= Decorations (John Ireland) =

Decorations is a set of three pieces for piano solo composed in 1912–13 by John Ireland.

A performance of all three pieces takes about 9½ minutes. Their titles are:

1. The Island Spell
2. Moonglade
3. The Scarlet Ceremonies

The set was reviewed by the Monthly Musical Record in August 1915, as follows:

"These three pieces are well named, since they are the most successful pieces of pictorial writing we have encountered since the advent of Maurice Ravel, whose style they somewhat resemble as regards technique. Magic seas and fairy woods are evoked by the subtlest art in the first piece, “The Island Spell”. Is it by accident that one conjures up the magic music of Shakespeare's Tempest? An all-pervading mood is here, as with the best types of decorative music. There is a curious compelling charm and feeling of remoteness about the “Moon-Glade”, also written over a poem of Arthur Symons commencing “Why are you so sorrowful in dreams?” This piece is pure impressionism.
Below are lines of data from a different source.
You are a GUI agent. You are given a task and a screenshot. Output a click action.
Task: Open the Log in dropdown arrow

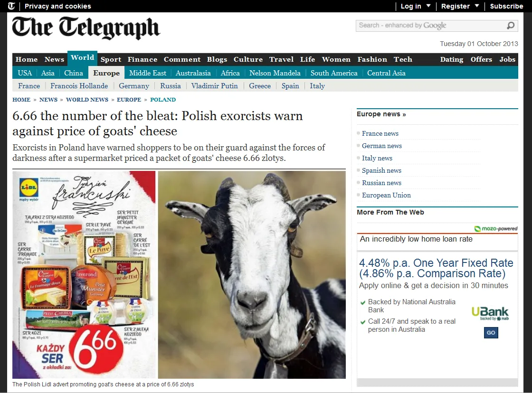click(x=428, y=6)
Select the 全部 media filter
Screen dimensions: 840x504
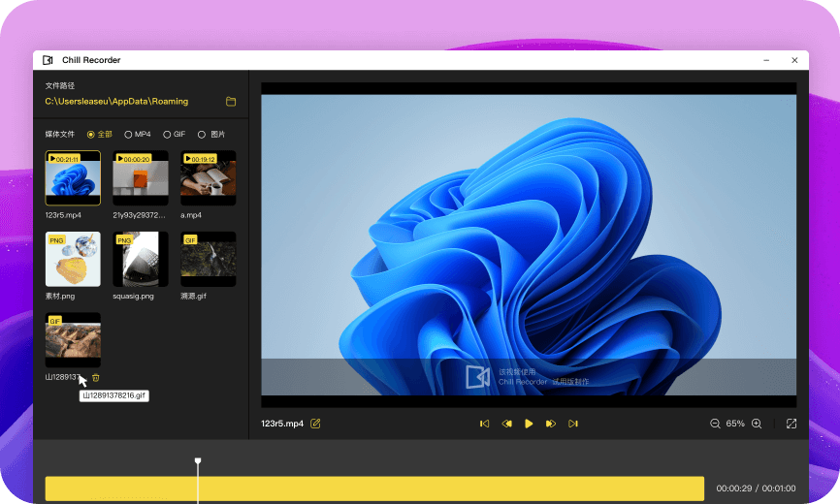(x=91, y=135)
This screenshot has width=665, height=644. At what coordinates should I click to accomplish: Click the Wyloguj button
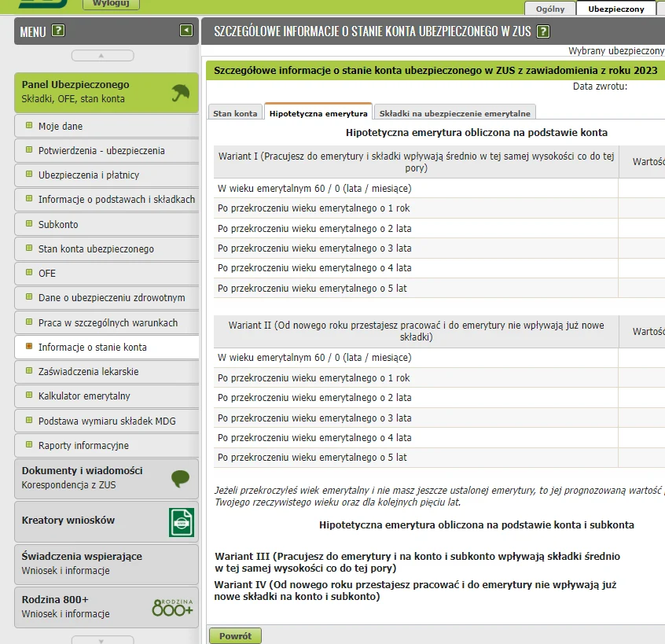click(111, 4)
The fading tonality at the close, so like the stuff dreams are made of, is a wonderful piece of tone-artistry. The third movement entitled “The Scarlet Ceremonies” is the most striking of the set. It is founded on a quotation from Arthur Machen’s “The White People”. Against a continuously palpitating pattern in the right hand a trumpet-like theme is given out by the left. The whole movement is evolved from the first twelve bars or so. The theme passes to the right hand later on, appearing over a fluttering figure of fourths in the bass. There is an original “pedal-point” effect at the end, and a new double glissando of white and black notes which will be responsible for many grazed fingers. Originality breathes in every bar of the Decorations, and the composer evidently possesses peculiar magic powers in the world of sound."